[Exercise description] The lines to copy run from the one containing "This screenshot has height=349, width=582." to the very end of the records; give them exactly, and only them, without pictures.
=== The data ===
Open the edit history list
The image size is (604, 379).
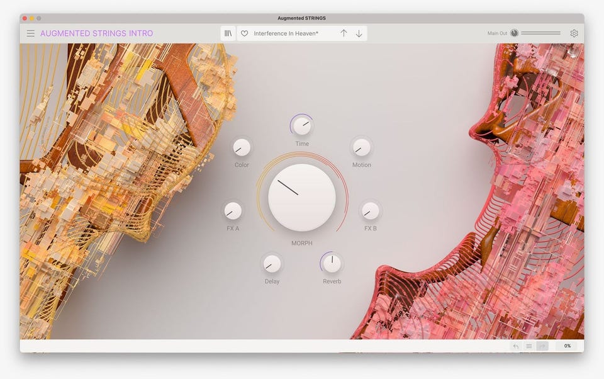(x=529, y=346)

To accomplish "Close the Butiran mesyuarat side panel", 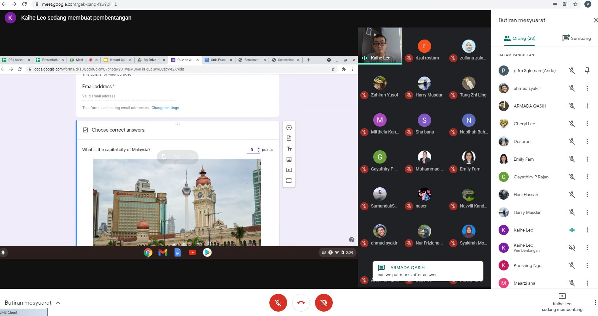I will pyautogui.click(x=595, y=20).
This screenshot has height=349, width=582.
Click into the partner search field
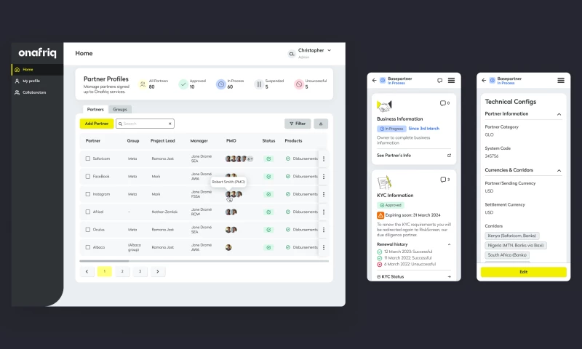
===
[Result below]
This screenshot has height=349, width=582.
Click into the partner search field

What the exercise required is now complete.